### WORK REQUIRED:
Set out exactly every line of the entries below, starting at the line that holds "ユジン (59, 74)" and stopping after the line that holds "პრეს-რელიზები (446, 2397)".

(Stored dataset items)
+++

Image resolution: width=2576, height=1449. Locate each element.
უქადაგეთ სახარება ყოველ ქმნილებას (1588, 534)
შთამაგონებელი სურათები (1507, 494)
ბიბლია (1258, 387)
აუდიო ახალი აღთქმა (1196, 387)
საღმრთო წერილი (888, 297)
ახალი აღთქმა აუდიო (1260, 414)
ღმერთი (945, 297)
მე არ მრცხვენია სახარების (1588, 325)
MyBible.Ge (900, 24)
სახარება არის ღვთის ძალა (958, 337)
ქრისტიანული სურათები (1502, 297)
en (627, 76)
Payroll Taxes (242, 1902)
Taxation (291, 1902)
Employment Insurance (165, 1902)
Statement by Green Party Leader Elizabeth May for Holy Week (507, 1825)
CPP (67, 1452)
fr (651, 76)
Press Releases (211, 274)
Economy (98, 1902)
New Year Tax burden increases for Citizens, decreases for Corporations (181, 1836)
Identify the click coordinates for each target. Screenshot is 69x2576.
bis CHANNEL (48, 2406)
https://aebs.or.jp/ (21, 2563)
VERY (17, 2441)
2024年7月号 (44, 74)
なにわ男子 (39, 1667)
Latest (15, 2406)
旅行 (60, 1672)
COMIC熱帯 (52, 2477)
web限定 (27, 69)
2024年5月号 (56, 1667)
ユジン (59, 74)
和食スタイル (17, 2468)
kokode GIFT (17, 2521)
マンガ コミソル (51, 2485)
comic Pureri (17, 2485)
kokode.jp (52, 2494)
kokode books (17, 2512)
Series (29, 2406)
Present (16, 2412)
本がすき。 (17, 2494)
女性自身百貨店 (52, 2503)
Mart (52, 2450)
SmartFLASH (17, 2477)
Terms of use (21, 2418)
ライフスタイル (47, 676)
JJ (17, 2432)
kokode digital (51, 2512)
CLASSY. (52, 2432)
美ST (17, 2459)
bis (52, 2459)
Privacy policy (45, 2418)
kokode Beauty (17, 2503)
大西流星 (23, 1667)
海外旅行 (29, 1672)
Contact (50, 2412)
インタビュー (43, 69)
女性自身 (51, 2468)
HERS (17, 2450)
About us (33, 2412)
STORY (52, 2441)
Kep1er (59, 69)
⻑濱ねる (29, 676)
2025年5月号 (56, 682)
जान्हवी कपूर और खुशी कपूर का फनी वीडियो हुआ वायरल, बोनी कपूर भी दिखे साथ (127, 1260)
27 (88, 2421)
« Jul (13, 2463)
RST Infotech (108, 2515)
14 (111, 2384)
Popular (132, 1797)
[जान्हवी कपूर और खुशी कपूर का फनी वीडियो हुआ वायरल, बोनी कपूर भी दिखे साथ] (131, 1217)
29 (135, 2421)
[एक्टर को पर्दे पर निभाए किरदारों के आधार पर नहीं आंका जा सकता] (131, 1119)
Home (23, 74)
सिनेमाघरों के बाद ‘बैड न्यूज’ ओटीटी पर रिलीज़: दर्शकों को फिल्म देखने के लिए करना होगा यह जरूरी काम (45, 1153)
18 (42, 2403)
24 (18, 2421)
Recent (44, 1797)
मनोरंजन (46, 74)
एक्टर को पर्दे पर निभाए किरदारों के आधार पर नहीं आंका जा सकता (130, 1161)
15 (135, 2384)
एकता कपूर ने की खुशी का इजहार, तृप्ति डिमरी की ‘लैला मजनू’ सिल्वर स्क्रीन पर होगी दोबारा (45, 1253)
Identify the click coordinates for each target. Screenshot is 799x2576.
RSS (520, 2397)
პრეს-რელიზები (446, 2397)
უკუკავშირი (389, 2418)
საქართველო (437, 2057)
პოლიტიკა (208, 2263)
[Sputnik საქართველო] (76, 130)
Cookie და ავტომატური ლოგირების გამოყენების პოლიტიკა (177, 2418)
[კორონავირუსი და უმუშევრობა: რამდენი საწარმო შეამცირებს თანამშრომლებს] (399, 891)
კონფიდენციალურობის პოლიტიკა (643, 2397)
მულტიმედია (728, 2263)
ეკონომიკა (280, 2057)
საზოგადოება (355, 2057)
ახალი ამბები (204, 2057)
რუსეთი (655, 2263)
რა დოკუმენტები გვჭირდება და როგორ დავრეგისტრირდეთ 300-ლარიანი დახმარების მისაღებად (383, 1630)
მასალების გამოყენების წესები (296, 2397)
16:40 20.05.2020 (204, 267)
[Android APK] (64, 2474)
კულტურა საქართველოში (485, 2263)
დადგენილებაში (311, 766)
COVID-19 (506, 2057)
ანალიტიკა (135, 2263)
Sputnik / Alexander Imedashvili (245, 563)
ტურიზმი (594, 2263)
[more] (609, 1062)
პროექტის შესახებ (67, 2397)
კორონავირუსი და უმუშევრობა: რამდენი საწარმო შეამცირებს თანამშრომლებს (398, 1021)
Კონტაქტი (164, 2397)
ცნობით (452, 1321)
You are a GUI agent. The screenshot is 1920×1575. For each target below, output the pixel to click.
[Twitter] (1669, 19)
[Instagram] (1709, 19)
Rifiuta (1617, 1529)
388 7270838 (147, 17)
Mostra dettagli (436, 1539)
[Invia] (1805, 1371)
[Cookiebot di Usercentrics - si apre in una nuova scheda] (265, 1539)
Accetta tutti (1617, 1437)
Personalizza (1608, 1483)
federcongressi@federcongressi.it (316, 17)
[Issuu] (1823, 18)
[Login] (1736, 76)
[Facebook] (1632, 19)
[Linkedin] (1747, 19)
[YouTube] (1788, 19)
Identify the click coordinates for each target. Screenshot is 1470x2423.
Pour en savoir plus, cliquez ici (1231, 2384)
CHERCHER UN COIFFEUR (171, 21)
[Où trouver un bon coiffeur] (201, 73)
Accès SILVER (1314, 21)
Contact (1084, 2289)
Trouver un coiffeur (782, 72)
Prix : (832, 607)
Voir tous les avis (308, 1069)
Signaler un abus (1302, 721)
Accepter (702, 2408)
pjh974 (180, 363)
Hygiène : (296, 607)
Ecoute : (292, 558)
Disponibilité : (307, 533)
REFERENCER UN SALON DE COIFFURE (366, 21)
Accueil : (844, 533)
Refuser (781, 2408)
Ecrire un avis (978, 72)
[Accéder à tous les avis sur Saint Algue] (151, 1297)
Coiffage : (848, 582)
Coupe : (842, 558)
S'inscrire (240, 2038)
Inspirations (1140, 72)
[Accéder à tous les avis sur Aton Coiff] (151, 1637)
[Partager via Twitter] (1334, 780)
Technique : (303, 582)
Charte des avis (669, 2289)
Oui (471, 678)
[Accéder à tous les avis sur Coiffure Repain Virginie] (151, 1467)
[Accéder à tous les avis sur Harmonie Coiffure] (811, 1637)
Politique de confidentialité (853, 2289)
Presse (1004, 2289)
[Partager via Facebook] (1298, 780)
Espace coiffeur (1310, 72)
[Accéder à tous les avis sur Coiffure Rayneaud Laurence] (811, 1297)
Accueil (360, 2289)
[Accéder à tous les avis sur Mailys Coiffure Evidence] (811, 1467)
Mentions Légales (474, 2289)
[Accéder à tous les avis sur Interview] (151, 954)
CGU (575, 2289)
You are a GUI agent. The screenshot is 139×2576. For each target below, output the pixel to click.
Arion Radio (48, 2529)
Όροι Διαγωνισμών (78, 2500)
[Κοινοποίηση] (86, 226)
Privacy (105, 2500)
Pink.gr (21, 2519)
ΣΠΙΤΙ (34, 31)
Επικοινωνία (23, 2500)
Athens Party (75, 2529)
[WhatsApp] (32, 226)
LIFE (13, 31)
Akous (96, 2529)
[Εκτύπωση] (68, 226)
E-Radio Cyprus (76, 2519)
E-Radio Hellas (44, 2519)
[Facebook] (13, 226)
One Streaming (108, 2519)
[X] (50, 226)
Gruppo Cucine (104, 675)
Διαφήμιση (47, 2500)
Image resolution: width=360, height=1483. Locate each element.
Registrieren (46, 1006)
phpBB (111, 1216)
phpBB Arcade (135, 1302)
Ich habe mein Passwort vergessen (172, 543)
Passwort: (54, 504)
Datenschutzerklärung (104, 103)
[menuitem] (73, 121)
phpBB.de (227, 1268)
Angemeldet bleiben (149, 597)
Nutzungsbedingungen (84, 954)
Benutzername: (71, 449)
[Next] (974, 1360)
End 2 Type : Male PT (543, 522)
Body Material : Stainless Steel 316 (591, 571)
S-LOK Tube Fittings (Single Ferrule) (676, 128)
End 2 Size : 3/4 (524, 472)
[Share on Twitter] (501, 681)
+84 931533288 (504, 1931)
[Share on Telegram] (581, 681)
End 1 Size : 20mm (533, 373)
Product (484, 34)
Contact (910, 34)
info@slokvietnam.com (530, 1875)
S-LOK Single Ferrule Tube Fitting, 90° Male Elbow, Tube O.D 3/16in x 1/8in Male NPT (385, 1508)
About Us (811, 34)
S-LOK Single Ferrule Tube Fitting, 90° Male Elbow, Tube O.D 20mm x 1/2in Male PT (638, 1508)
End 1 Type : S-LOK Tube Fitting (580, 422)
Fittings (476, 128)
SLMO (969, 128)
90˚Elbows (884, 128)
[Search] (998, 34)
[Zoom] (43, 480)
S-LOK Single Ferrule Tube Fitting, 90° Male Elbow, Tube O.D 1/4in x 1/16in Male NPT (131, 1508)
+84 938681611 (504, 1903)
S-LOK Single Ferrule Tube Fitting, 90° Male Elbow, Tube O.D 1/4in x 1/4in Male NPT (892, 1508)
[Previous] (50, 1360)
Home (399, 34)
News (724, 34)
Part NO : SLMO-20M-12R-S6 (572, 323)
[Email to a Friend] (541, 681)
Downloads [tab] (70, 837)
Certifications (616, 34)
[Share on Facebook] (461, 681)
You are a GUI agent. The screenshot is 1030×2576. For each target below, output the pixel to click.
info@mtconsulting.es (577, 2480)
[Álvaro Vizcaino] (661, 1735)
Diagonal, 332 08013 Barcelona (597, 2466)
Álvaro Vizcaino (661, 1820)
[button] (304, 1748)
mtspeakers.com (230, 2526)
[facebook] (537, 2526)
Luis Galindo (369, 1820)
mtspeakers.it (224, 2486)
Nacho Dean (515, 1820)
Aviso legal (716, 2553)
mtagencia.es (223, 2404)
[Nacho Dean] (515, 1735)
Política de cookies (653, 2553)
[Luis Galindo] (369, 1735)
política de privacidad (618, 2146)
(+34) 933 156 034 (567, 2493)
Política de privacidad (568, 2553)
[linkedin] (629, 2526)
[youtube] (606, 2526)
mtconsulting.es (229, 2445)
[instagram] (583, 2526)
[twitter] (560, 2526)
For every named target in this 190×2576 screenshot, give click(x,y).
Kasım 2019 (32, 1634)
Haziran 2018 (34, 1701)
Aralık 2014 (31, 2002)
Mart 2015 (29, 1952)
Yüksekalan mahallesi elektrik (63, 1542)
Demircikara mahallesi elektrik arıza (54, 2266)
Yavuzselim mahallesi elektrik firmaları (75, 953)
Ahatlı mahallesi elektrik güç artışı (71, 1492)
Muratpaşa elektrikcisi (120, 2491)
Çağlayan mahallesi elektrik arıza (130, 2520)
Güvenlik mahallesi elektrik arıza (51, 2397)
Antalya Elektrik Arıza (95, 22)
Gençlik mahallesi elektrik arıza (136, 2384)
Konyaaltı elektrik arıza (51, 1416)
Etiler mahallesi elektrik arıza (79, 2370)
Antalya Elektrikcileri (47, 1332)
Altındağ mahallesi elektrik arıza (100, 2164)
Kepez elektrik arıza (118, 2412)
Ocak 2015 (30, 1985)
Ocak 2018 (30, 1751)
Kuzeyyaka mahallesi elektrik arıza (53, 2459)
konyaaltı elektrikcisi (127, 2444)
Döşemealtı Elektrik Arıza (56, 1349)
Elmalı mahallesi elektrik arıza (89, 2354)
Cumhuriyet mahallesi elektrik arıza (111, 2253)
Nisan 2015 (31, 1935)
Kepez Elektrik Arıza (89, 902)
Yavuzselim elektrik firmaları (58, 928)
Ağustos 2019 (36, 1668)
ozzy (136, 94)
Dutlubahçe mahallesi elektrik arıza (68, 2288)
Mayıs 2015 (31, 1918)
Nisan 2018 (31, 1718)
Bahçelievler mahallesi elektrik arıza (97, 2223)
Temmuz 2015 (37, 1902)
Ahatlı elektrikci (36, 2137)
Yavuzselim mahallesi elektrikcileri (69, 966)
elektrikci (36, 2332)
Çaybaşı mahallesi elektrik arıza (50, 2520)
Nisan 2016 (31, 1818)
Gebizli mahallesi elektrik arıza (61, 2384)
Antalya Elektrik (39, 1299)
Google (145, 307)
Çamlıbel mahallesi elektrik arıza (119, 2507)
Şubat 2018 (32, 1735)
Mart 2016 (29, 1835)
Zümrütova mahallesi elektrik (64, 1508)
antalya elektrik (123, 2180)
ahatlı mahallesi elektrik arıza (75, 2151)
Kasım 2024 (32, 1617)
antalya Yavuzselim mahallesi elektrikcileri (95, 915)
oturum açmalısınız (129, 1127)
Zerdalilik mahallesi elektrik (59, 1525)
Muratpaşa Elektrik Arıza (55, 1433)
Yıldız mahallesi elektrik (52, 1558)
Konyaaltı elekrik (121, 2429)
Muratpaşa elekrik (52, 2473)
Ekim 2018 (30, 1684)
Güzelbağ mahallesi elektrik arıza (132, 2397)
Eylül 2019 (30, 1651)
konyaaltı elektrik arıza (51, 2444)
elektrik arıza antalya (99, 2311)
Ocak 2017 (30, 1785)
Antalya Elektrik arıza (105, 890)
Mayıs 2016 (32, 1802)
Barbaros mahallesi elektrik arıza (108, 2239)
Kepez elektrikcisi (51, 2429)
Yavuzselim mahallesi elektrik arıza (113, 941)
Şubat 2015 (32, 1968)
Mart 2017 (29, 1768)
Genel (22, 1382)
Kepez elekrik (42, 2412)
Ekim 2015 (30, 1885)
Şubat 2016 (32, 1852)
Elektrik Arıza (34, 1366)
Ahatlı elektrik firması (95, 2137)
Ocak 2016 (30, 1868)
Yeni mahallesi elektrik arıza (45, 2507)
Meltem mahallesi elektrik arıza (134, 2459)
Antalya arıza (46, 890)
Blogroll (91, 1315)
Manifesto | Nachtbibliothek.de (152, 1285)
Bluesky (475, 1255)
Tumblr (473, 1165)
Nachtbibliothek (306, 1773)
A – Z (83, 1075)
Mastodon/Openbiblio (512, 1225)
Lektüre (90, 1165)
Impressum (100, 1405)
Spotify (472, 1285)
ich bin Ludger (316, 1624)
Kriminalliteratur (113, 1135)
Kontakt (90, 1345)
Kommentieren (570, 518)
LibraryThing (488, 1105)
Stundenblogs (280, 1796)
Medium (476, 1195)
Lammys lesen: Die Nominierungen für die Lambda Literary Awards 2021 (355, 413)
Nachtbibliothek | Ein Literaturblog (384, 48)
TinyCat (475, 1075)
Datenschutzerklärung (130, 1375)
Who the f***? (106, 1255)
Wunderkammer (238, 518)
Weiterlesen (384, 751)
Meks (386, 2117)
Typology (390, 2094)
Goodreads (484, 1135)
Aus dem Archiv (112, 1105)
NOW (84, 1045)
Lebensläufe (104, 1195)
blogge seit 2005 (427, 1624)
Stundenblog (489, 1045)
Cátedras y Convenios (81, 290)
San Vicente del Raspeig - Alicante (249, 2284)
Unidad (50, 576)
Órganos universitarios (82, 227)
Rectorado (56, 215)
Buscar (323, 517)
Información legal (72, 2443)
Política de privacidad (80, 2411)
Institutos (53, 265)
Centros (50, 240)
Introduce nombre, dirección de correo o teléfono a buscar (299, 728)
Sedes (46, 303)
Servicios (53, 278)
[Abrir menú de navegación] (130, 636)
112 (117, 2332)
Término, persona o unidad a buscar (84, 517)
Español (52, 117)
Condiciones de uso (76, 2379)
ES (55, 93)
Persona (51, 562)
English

+++

### FINISHED TASK:
ユジン (59, 74)
和食スタイル (17, 2468)
kokode GIFT (17, 2521)
マンガ コミソル (51, 2485)
comic Pureri (17, 2485)
kokode.jp (52, 2494)
kokode books (17, 2512)
Series (29, 2406)
Present (16, 2412)
本がすき。 (17, 2494)
女性自身百貨店 (52, 2503)
Mart (52, 2450)
SmartFLASH (17, 2477)
Terms of use (21, 2418)
ライフスタイル (47, 676)
JJ (17, 2432)
kokode digital (51, 2512)
CLASSY. (52, 2432)
美ST (17, 2459)
bis (52, 2459)
Privacy policy (45, 2418)
kokode Beauty (17, 2503)
大西流星 (23, 1667)
海外旅行 (29, 1672)
Contact (50, 2412)
インタビュー (43, 69)
女性自身 (51, 2468)
HERS (17, 2450)
About us (33, 2412)
STORY (52, 2441)
Kep1er (59, 69)
⻑濱ねる (29, 676)
2025年5月号 (56, 682)
जान्हवी कपूर और खुशी कपूर का फनी वीडियो हुआ वायरल, बोनी कपूर भी दिखे साथ (127, 1260)
27 (88, 2421)
« Jul (13, 2463)
RST Infotech (108, 2515)
14 (111, 2384)
Popular (132, 1797)
[जान्हवी कपूर और खुशी कपूर का फनी वीडियो हुआ वायरल, बोनी कपूर भी दिखे साथ] (131, 1217)
29 (135, 2421)
[एक्टर को पर्दे पर निभाए किरदारों के आधार पर नहीं आंका जा सकता] (131, 1119)
Home (23, 74)
सिनेमाघरों के बाद ‘बैड न्यूज’ ओटीटी पर रिलीज़: दर्शकों को फिल्म देखने के लिए करना होगा यह जरूरी काम (45, 1153)
18 (42, 2403)
24 (18, 2421)
Recent (44, 1797)
मनोरंजन (46, 74)
एक्टर को पर्दे पर निभाए किरदारों के आधार पर नहीं आंका जा सकता (130, 1161)
15 (135, 2384)
एकता कपूर ने की खुशी का इजहार, तृप्ति डिमरी की ‘लैला मजनू’ सिल्वर स्क्रीन पर होगी दोबारा (45, 1253)
Identify the click coordinates for each target. Screenshot is 799x2576.
RSS (520, 2397)
პრეს-რელიზები (446, 2397)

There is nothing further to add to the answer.